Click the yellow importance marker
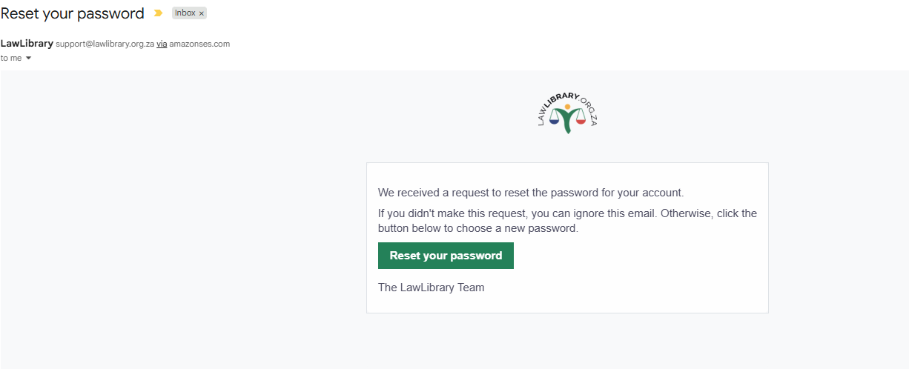The image size is (909, 372). pyautogui.click(x=158, y=13)
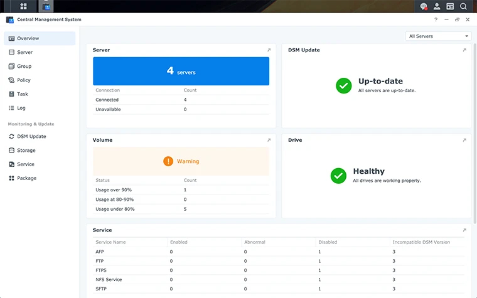The height and width of the screenshot is (298, 477).
Task: Open the widgets panel icon
Action: tap(450, 6)
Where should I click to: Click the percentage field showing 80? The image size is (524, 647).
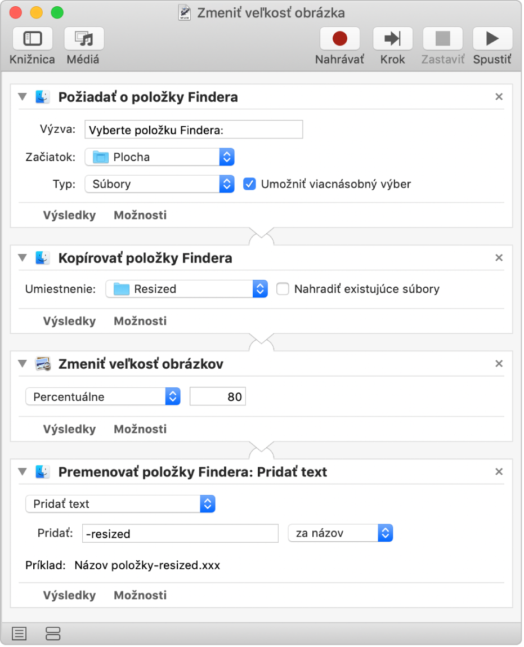pyautogui.click(x=218, y=397)
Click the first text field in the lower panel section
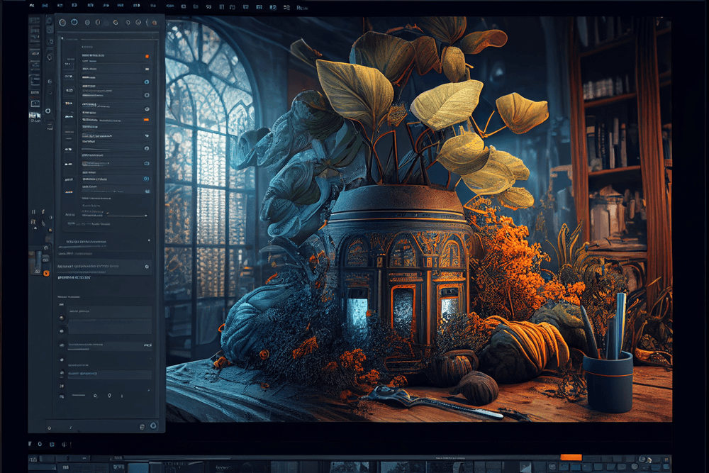The height and width of the screenshot is (473, 709). pos(110,311)
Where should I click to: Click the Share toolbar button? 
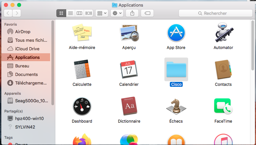pos(132,13)
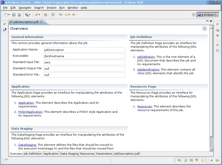Click the Help question-mark icon on Overview page
Viewport: 222px width, 165px height.
tap(205, 29)
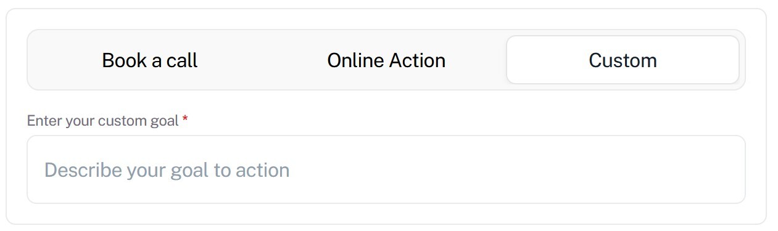Activate the Book a call segment button
The height and width of the screenshot is (231, 778).
tap(150, 60)
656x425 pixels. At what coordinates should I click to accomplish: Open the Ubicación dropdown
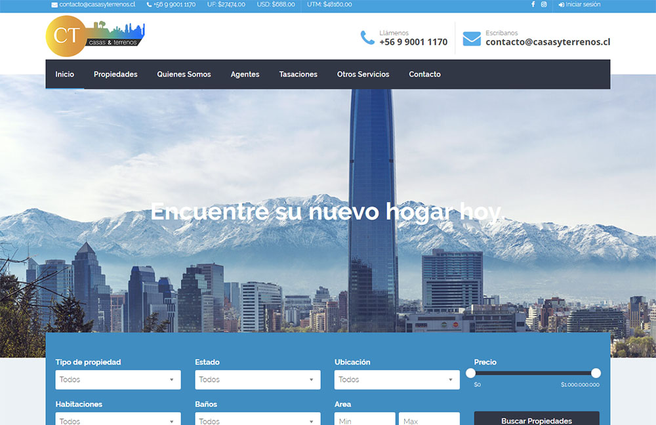click(397, 380)
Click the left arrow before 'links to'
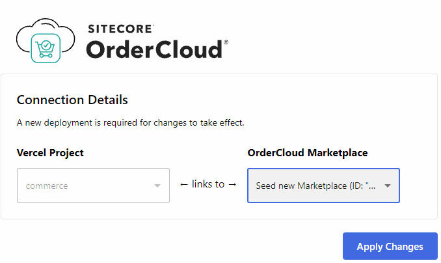The image size is (441, 263). [x=183, y=184]
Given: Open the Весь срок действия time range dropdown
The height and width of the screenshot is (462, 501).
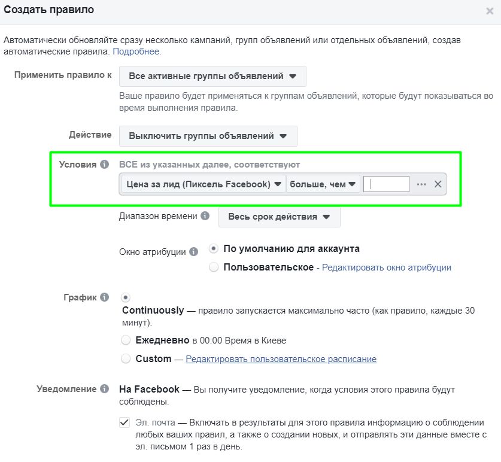Looking at the screenshot, I should point(279,217).
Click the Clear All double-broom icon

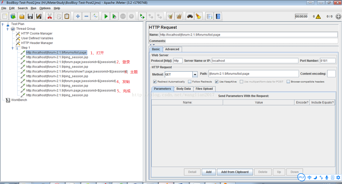[179, 17]
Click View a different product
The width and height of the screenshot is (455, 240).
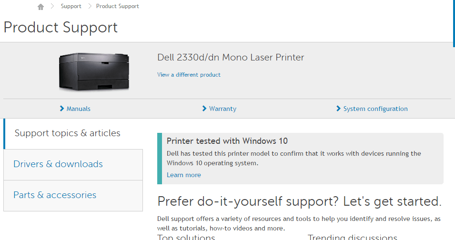coord(189,75)
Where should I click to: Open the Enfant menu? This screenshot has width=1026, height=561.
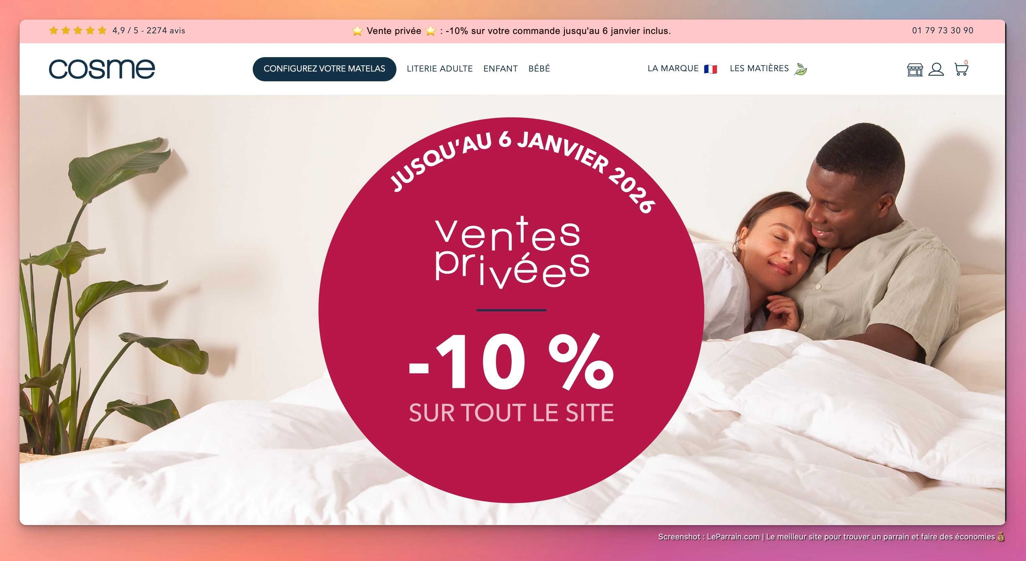[500, 68]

- - -

# [WHAT YOU NEED TO DO]
An exact transcription is requested of each line from the one that holds "Click the left arrow before 'links to'" to the end of the listing above, both boundary lines included; pictures are to be omitted.

# [ANSWER BELOW]
Click the left arrow before 'links to'
The image size is (441, 263). [x=183, y=184]
Given: Open the Весь срок действия time range dropdown
The height and width of the screenshot is (462, 501).
Looking at the screenshot, I should point(279,217).
Click the Clear All double-broom icon

[179, 17]
Click View a different product
The width and height of the screenshot is (455, 240).
coord(189,75)
Where should I click to: Open the Enfant menu? This screenshot has width=1026, height=561.
[500, 68]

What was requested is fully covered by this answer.